Our wide-ranging interview/discussion about espionage, the Cold War, the occult, and plush Cthulhu bedroom slippers is posted here.
This was a blast. I find it very interesting, too, that Charlie and I have taken similar approaches to the Cold War. (In fact I’ve been ruminating on that a bit. It’s fodder for another blog post that should go up here, or on the Orbit site, before too long.)
We’ve also had similar experiences when it comes to readers drawing parallels between our work and others’. Charlie has mentioned how, when writing the first Laundry novel, he was advised to avoid Tim Powers’s phenomenal tour-de-force novel, Declare. And later he discovered Delta Green, a popuar espionage-flavored variant of the Call of Cthulhu RPG.
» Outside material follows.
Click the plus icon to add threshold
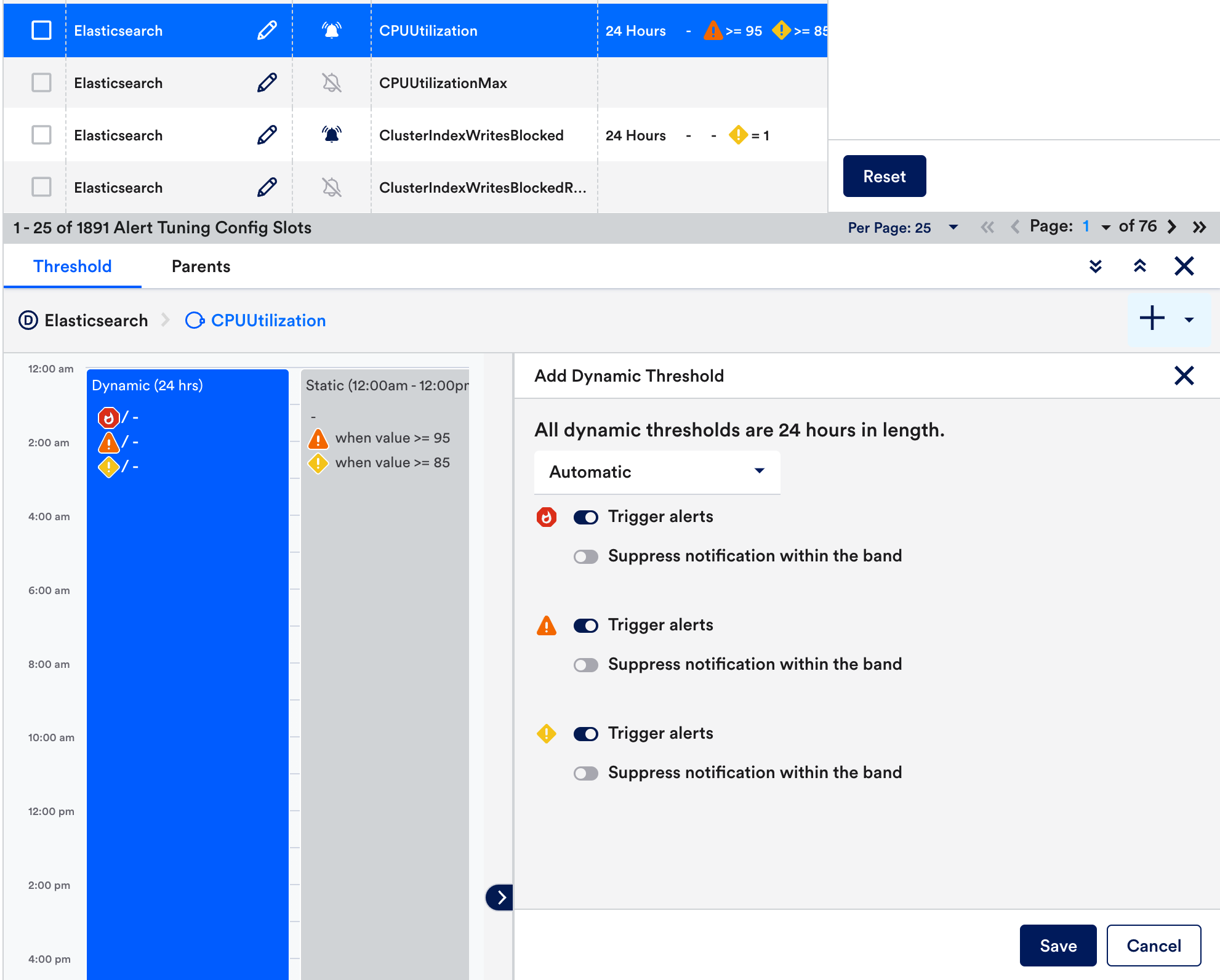Image resolution: width=1220 pixels, height=980 pixels. (1152, 319)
When I started to work on Bitter Seeds, people who heard the one-sentence concept would say, “You know Tim Powers did something similar, right?” (To which I liked to respond, “Well, it’d be a shame if Powers had never written Declare just because Dennis Wheatley touched on the same ground over 30 years previously.”) Or even, “Oh, you must play a lot of Delta Green.” But unlike Stross, I’ve also had people assume, “Oh, you must have been influenced by the Laundry series.”
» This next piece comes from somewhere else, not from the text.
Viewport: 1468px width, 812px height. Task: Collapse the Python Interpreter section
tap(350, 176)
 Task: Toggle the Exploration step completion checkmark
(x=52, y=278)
I strive to avoid cross-contamination when I’m writing. So while I became aware of the Laundry books while chipping away at Bitter Seeds (thanks to comments like the above) I didn’t actually pick up The Atrocity Archives until after I submitted the manuscript for The Coldest War. At that point the storyline of the Milkweed Triptych was 2/3 finished and rocketing on a ballistic trajectory — I couldn’t have changed it if I wanted to. Plus by that point the world was pretty well set, so I figured it was safe to dive in to the Laundry series. And promptly became a huge fan of Bob Howard and his hilarious-yet-terrifying misadventures.
It always strikes me as odd when people trip over superficial similarities in the “elevator pitch” synopses of different stories. I’m convinced that if you gave 10 writers then very same concept, word for word, and asked them to produce a story or novel derived from it, you’d get 10 radically different tales. Different in the underlying ideas, the characters, the plot, and narrative style. I couldn’t write a Powers book if I tried — there’s only one Tim Powers. Likewise, I certainly could never write a Strossian novel. I’d like to believe that there’s plenty of room for small fries like me, even when those big fish are swimming in the same tributaries.
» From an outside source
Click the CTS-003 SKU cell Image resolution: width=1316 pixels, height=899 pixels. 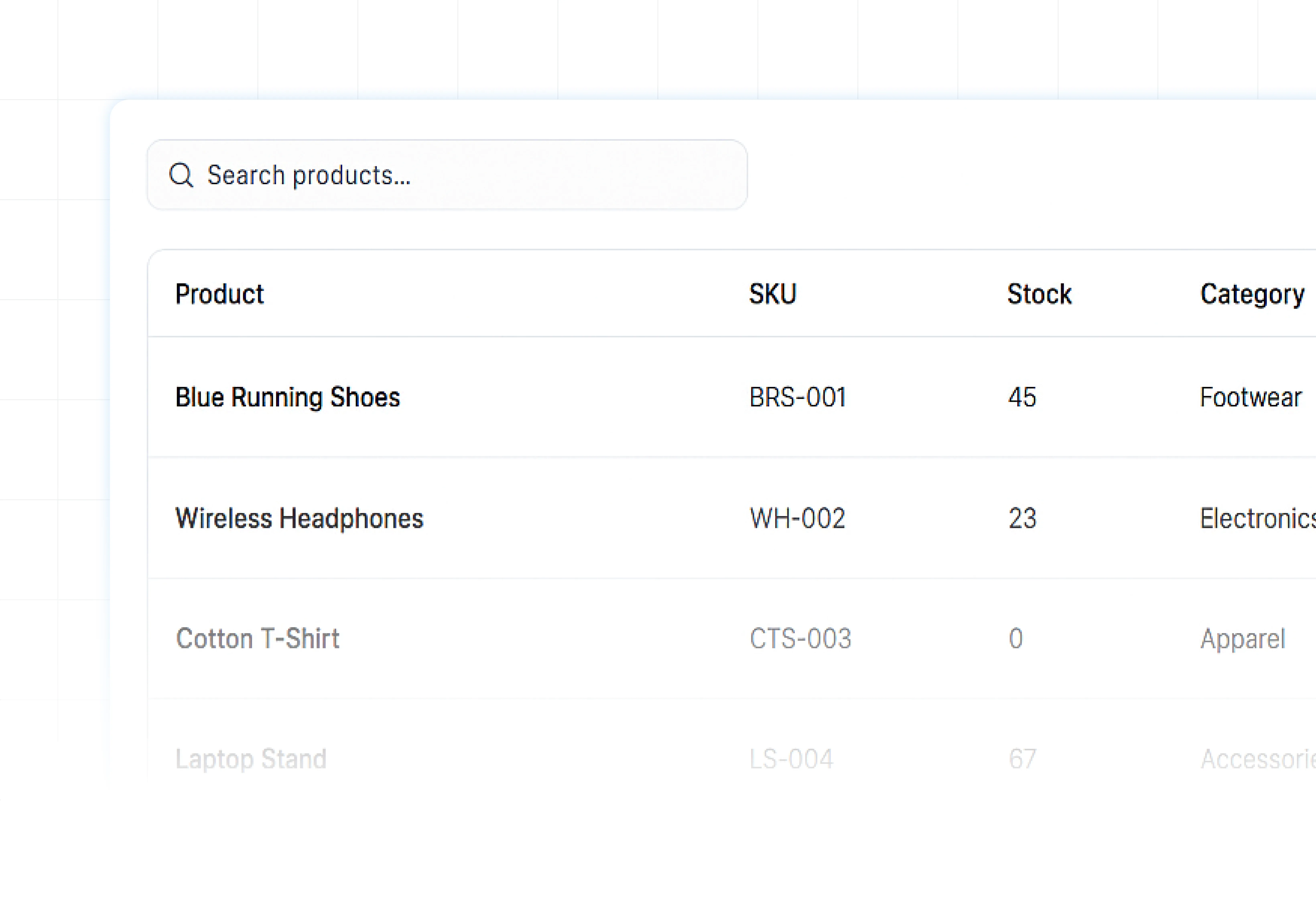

All one has to do is read the Laundry series, Declare, and the Milkweed books side by side — as well as They Used Dark Forces, and Lammas Night, and Thor vs. Captain America — side by side to see they’re all unique.
That was a very interesting interview. I really liked Charlie’s observation on the American focus on the private eye vs. the more British focus on staying within power structures in general. A nicely cogent observation.
Also cool to hear how Case Nightmare Green will be rolling out over the course of the next few books.
The operations of synchronistic effects are always fascinating also. Britain seems like a natural setting for for fantastic events to occur–no borrowing needed. As you say, the uniqueness of all of the works should shine forth for any reader familiar with the genre.